Por Leonardo Boff
E aconteceu, que naqueles
dias, sicários se travestiram de senadores, em grande número, não todos, e
decidiram atacar uma dama honrada e incorruptível que lhes cortava o atalho
para chegarem ao poder de Estado. A partir do Estado iriam fazer o que sempre fizeram:
aproveitar-se dos bens públicos para auto-enriquecimento, escapar
desesperadamente do braço da justiça e levar avante sua situação de privilégio,
sempre à custa do povo pobre que eles querem manter longe, nas periferias, um
exército de reserva, útil para seus serviços quase à moda de escravos.
Sangraram a dama
incorruptível e honrada sob o pretexto de que práticas fiscais suas eram crime,
coisa que os maiores especialistas em direito e economia, bem como instâncias
oficias o negaram. Criaram uma farça e rasgaram a constituição. Cassar uma
presidenta sem crime comprovado, é um golpe. Golpe parlamentar, esta é a
palavra certa que tem que ser usada.
Eles se mostravam
faceiros, farisaicamente dizendo que se sentiam mal, mas falando que
inauguravam uma “era uma nova primavera, o começo de um novo Brasil próspero e
justo.” Mentira.
O plano “Uma Ponte para o
Futuro”, na verdade, é uma ponte para o atraso porque tenta desmontar os
avanços que os trabalhadores, as mulheres, os negros, os povos indígenas, a
população LGBT, os pobres e feitos invisíveis alcançaram, pela primeira vez, em
nossa história no âmbito da inclusão social, dos salários, da saúde, da
educação, das leis trabalhistas, das aposentadorias e de acesso ao ensino
técnico e superior. E o mais grave: querem mantê-los no analfabetismo porque
assim ficam silenciados e incapazes de reclamar direitos e dignidade.
Agora é o Mercado que
conta. Quem quer saúde, que vá ao Mercado e pague. Quem quer estudar na
universidade que vá ao Mercado e pague. Todas as coisas virarão mercadoria a
serem vendidas e compradas. Compra-se dignidade? Compra-se solidariedade?

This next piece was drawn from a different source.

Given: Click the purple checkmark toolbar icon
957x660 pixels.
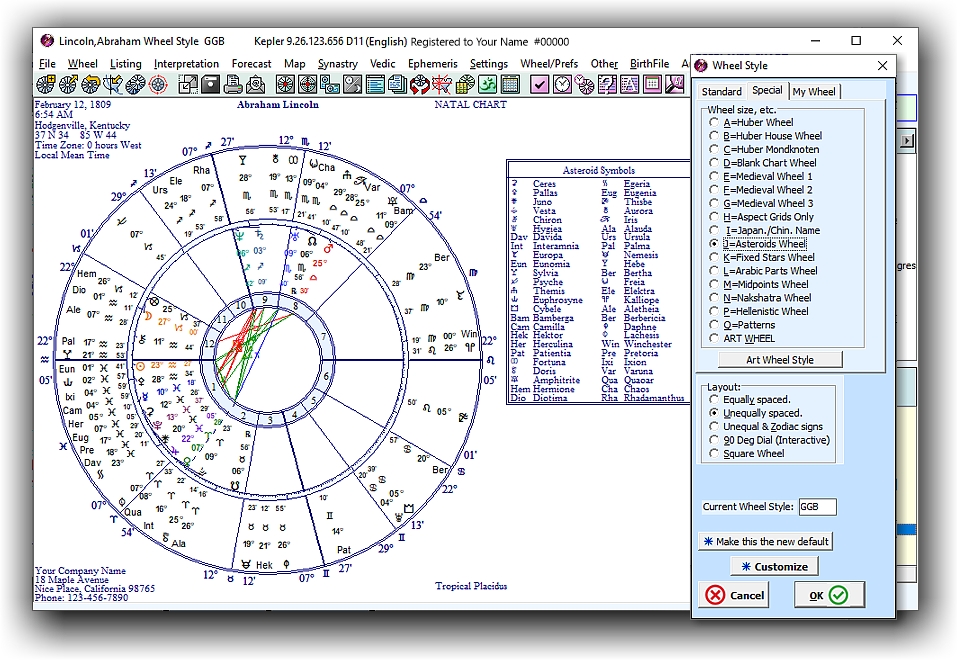Looking at the screenshot, I should coord(540,85).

Paga-se pelo amor? Não importa. São coisas que para eles não entram na
contabilidade. Mas alguém pode viver e ser feliz sem tudo isso?
Houve nos primórdios da
conquista e dominação do México em 1520 “La noche triste” quando grande parte
do exército espanhol foi dizimado. Hoje em 2016 temos “El dia triste” no qual
uma presidenta foi injustamente apeada do poder, conquistado pelas urnas.
Pelos espaços do Senado e
nos corredores há sangue derramado. Uma “noche política triste” caiu sobre o
Brasil, tirando a esperança dos que saíram da miséria e que correm o risco de
novamente cair nela.
E todos os que lutaram
para que se consolidasse a democracia de cunho social e que se respeitasse a
vontade popular, expressa nas urnas, foram novamente traídos. Este dia é o dia
dos “longos punhais” que sangraram a dama honrada e feriram gravemente a
soberania popular.
Hoje, 31 de agosto é o dia
da tristeza. Os que tramaram esse teatro e os senadores-sicários levarão a
pecha de golpistas e farsantes pela vida afora. A consciência os perseguirá e
sua memoria será pulverizada. A vontade de condenar não substitui a razão que
se orienta pela verdade. Eles atropelaram a verdade sob o mento da injustiça.
Estarão numa sinistra companhia, a daqueles que, anos atrás, assaltaram o
Estado, oprimiram o povo, torturam como a presidenta Dilma e assassinaram a
tantos que buscavam a restauração da democracia.
E, no entardecer da vida,
enfrentarão um Juiz maior que desvelará toda a injustiça que conscientemente
cometeram.
Leonardo Boff, professor
emérito de ética da UERJ e escritor.